Take a look at HTTP Chunked Transfer Coding for a real world example of using both #2 and #3.
Depending on the level at which you're working, #2 may actually not have an issues with going out of sync (TCP has sequence numbering in the packets, and does reassemble the stream in correct order for you if it arrives out of order).
Thus, #2 is probably your best bet. In addition, knowing the message size early on in the transmission will make it easier to allocate memory on the receiving end.
Interesting there is no clear answer here. #2 is generally safe over TCP, and is done "in the real world" quite often. This is because TCP guarantees that all data arrives both uncorrupted* and in the order that it was sent.
*Unless corrupted in such a way that the TCP checksum still passes.
Answering to old message since there is stuff to correnct:
Unlike many answers here claim, TCP does not guarantee data to arrive uncorrupted. Not even practically.
TCP protocol has a 2-byte crc-checksum that obviously has a 1:65536 chance of collision if more than one bit flips. This is such a small chance it will never be encountered in tests, but if you are developing something that either transmits large amounts of data and/or is used by very many end users, that dice gets thrown trillions of times (not kidding, youtube throws it about 30 times a second per user.)
Option 2: size field is the only practical option for the reasons you yourself listed.
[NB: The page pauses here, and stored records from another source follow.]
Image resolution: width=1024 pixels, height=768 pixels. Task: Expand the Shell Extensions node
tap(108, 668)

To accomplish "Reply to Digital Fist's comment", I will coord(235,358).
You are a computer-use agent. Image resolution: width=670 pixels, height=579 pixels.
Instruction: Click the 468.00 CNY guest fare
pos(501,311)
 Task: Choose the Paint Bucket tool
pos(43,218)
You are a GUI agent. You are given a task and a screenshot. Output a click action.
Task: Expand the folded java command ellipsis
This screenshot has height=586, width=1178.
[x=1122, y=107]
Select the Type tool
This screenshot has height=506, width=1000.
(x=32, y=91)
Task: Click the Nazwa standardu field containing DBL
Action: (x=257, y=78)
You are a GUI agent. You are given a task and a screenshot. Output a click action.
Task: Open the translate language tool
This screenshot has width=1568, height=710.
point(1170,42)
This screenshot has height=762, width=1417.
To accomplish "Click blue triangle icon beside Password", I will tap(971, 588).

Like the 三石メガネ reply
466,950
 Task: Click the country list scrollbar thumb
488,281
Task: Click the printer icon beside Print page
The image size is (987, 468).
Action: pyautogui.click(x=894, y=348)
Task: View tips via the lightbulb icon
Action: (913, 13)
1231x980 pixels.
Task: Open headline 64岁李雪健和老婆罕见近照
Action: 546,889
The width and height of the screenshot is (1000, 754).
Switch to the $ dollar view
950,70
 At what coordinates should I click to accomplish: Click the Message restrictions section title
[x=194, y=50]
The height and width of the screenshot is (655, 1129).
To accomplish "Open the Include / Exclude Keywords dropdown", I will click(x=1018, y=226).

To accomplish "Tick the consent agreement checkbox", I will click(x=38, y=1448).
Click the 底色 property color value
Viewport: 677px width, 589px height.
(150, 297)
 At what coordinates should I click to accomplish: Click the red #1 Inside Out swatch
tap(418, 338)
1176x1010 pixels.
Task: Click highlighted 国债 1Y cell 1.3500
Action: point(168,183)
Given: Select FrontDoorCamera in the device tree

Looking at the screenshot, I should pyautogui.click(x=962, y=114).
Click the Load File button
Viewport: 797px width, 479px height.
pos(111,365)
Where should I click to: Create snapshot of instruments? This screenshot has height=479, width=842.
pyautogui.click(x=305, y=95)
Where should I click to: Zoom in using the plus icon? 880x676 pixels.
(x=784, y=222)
Fixed length messages would be wasteful, and delimiter marks necessitate running the entire payload through some sort of encoding-decoding stage to replace at least three different symbols: start-symbol, end-symbol, and the replacement-symbol that signals replacement has occurred.
In addition to this one will most likely want to use some sort of error checking with a serious checksum. Probably implemented in tandem with the encryption protocol as a message validity check.
As to the possibility of getting out of sync:
This is possible per message, but has a remedy.
A useful scheme is to start each message with a header. This header can be quite short (<30 bytes) and contain the message payload length, eventual correct checksum of the payload, and a checksum for that first portion of the header itself. Messages will also have a maximum length. Such a short header can also be delimited with known symbols.
Now the receiving end will always be in one of two states:
Waiting for new message header to arrive
Receiving more data to an ongoing message, whose length and checksum are known.
This way the receiver will in any situation get out of sync for at most the maximum length of one message. (Assuming there was a corrupted header with corruption in message length field)
With this scheme all messages arrive as discrete payloads, the receiver cannot get stuck forever even with maliciously corrupted data in between, the length of arriving payloads is know in advance, and a successfully transmitted payload has been verified by an additional longer checksum, and that checksum itself has been verified. The overhead for all this can be a mere 26 byte header containing three 64-bit fields, and two delimiting symbols.
(The header does not require replacement-encoding since it is expected only in a state whout ongoing message, and the entire 26 bytes can be processed at once)
There is a fourth alternative: a self-describing protocol such as XML.